The publication of Jabavu's work is the end product of a project, Indian Ocean Epistemologies, which Steiner and Mwangi had been collaborating on since 2017. 

Through this project, Steiner and Mwangi developed a joint curriculum which was taught at Northwestern University in Chicago in 2018 and at SU in 2020; published a special issue on Indian Ocean Trajectories in The Journal of Eastern African Literary and Cultural Studies; and decided to publish the translated travelogue of Jabavu as part of their mission to translate a text that “would enrich the primary archive of Indian Ocean Studies from an African perspective". Their project formed part of a larger, overarching project called Global Theory in the South based at Northwestern University and led by Prof Penelope Deutscher. The overarching project was funded by the AW Mellon Foundation and is part of an initiative of the International Consortium of Critical Theory Programs.
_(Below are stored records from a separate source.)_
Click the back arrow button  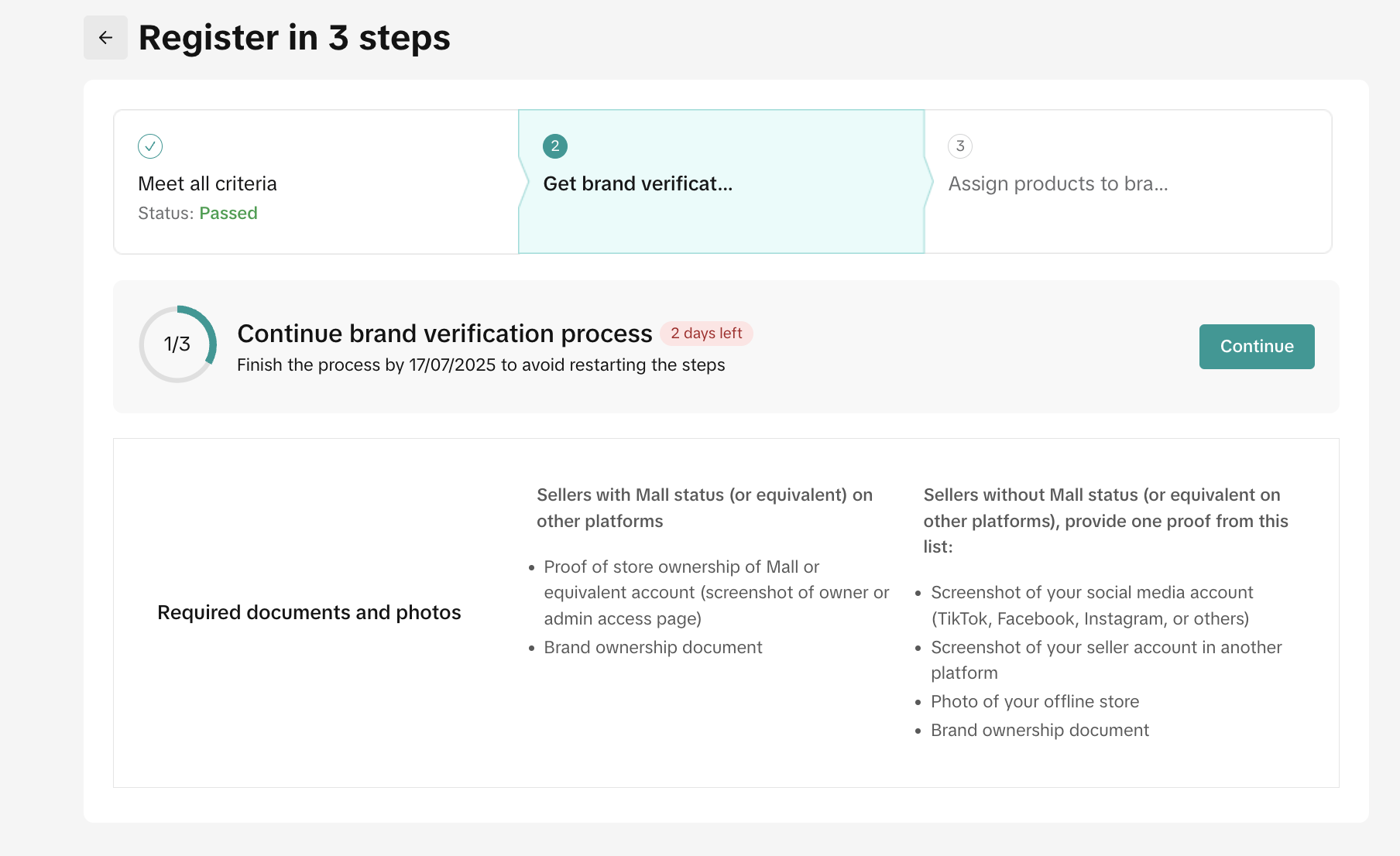pyautogui.click(x=105, y=38)
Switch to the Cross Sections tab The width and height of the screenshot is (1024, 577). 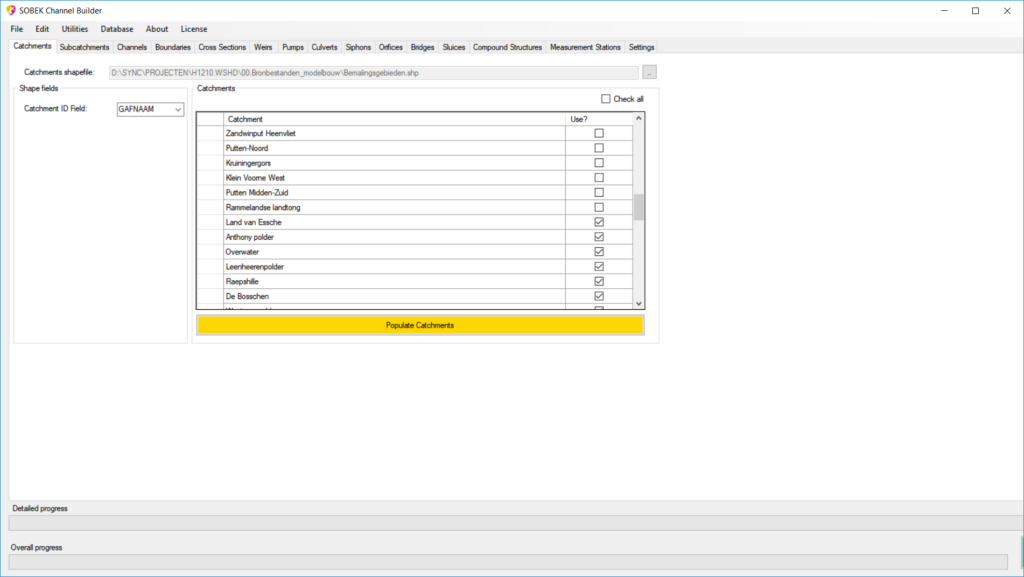point(222,47)
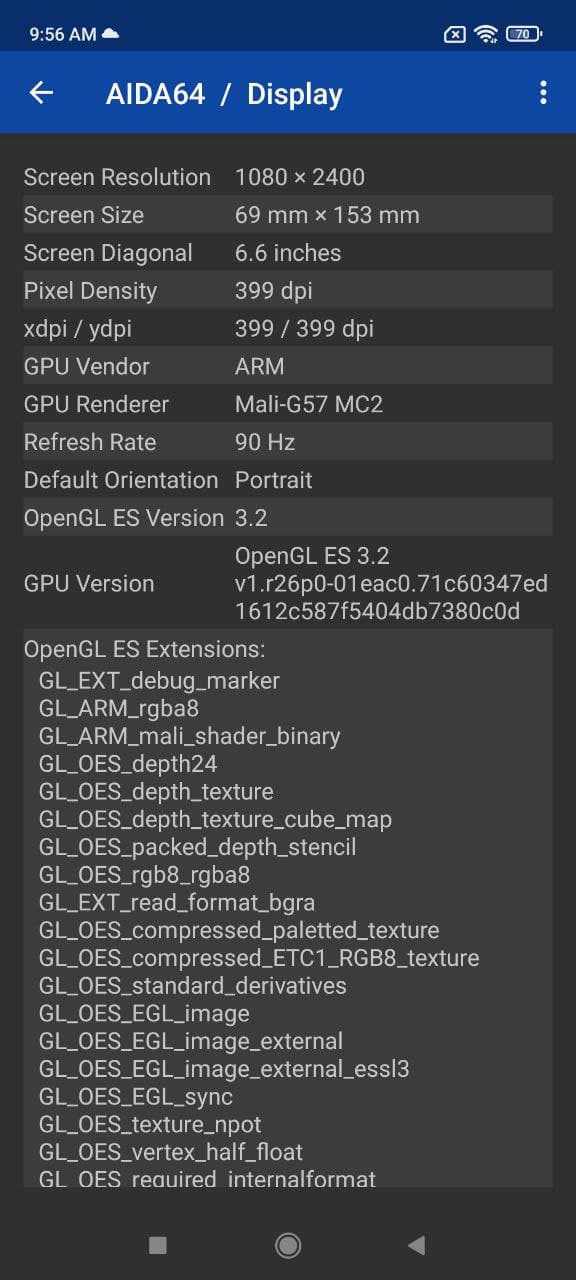This screenshot has height=1280, width=576.
Task: Tap the Android recent apps square button
Action: (x=157, y=1245)
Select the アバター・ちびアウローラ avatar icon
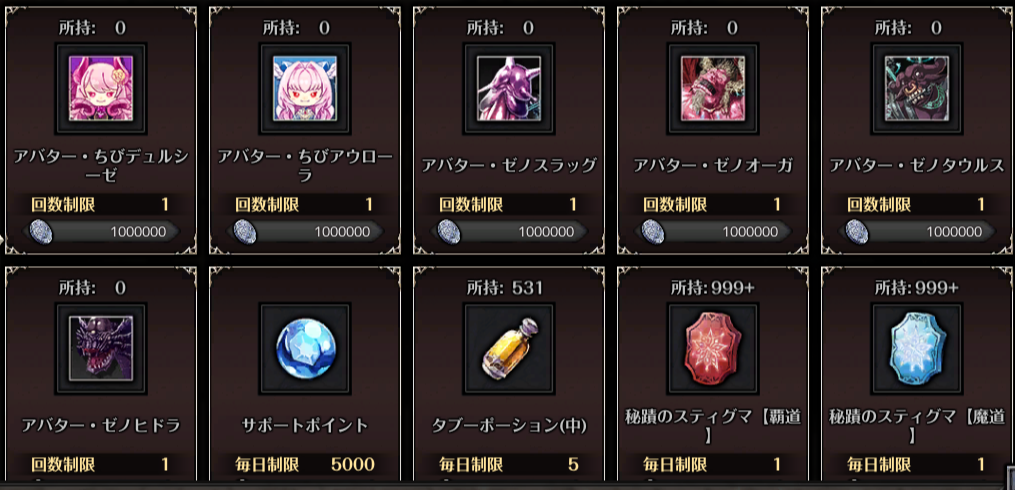Image resolution: width=1015 pixels, height=490 pixels. [x=305, y=89]
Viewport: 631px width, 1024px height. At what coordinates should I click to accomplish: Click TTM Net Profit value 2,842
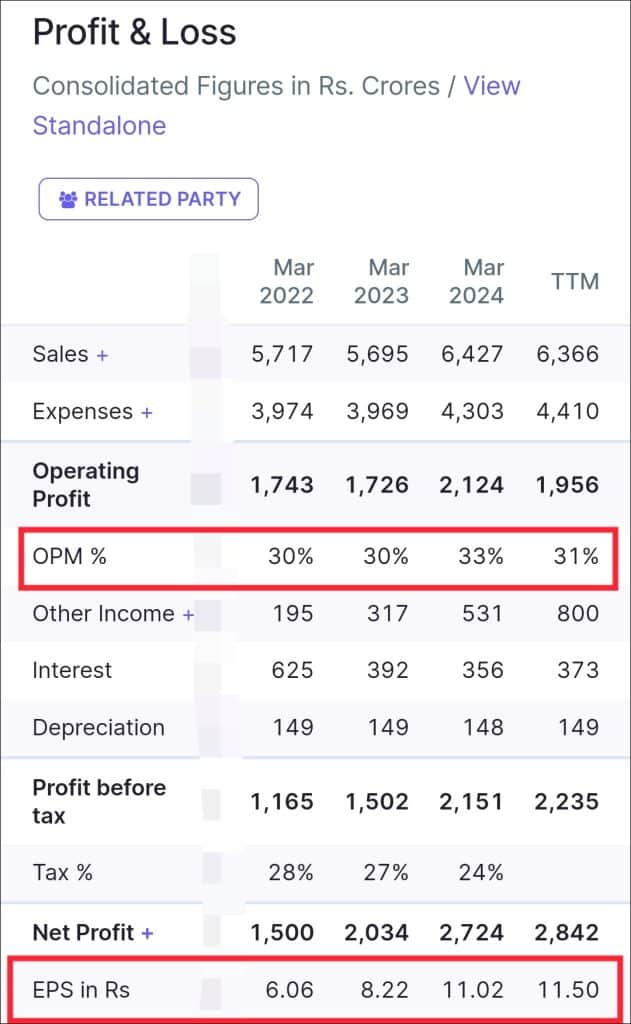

“While Jabavu's travelogue E-Indiya nase East Africa had been publicly available for nearly seven decades, it was written in an old isiXhosa orthography and was thus not easy to read for contemporary readers," explains Steiner. 

However, after seeing reference made to the travelogue in Prof Isabel Hofmeyr's groundbreaking article 'The Black Atlantic Meets the Indian Ocean' and hearing her mention Jabavu's travelogue on a few other occasions, Steiner started her search for an English translation. 

This search led her to Higgs, who had published the DDT Jabavu biography The Ghost of Equality, which wasbased on research she had done in the late 1980s and 1990s for her PhD. Higgs had commissioned the help of Manona to translate Jabavu's isiXhosa text and shared this with Steiner. 

“I really want to pay tribute to the late Dr Manona who translated Jabavu's travelogue as well as his wife, Mrs Nobantu Manona who gave us permission to use her late husband's translation in this edition." 

She explains that the original isiXhosa text by Lovedale that Manona had used for his translation was then edited by Dr Jadezweni, who had to update the old isiXhosa to the contemporary orthography approved by the Pan South African Language Board (PanSALB). 

“Jadezweni said that he had not encountered such a rich and beautifully written isiXhosa text before. Jabavu wrote in a conversational tone in a stream of consciousness style and made use of many isiXhosa idioms in his text. He was an entertaining writer with wide-ranging interests who wanted to encourage his local audience to see their own struggles reflected in similar struggles for equality across the globe." 

“The travelogue's transnational orientation, its commitment to pacifism and its insistence that political dialogue is possible, make In India and East Africa/ E-Indiya nase East Africa an important document of the rich and diverse black South African intellectual tradition. Moreover, it once again confirms the significance of preserving and making accessible African-language texts to readers across Africa and the world."

Main photo: DDT Jabavu (right) with his father, the politician and news editor John Tengo Jabavu, as a young man and later as lecturer at Fort Hare University.

Story photo: The front cover of the travelogue, In India and East Africa / E-Indiya nase East Africa – A travelogue in isiXhosa and English, which captures Jabavu's reflections during his four-month trip to India to attend the World Pacifist Meeting in Santiniketan and Sevagram in 1949.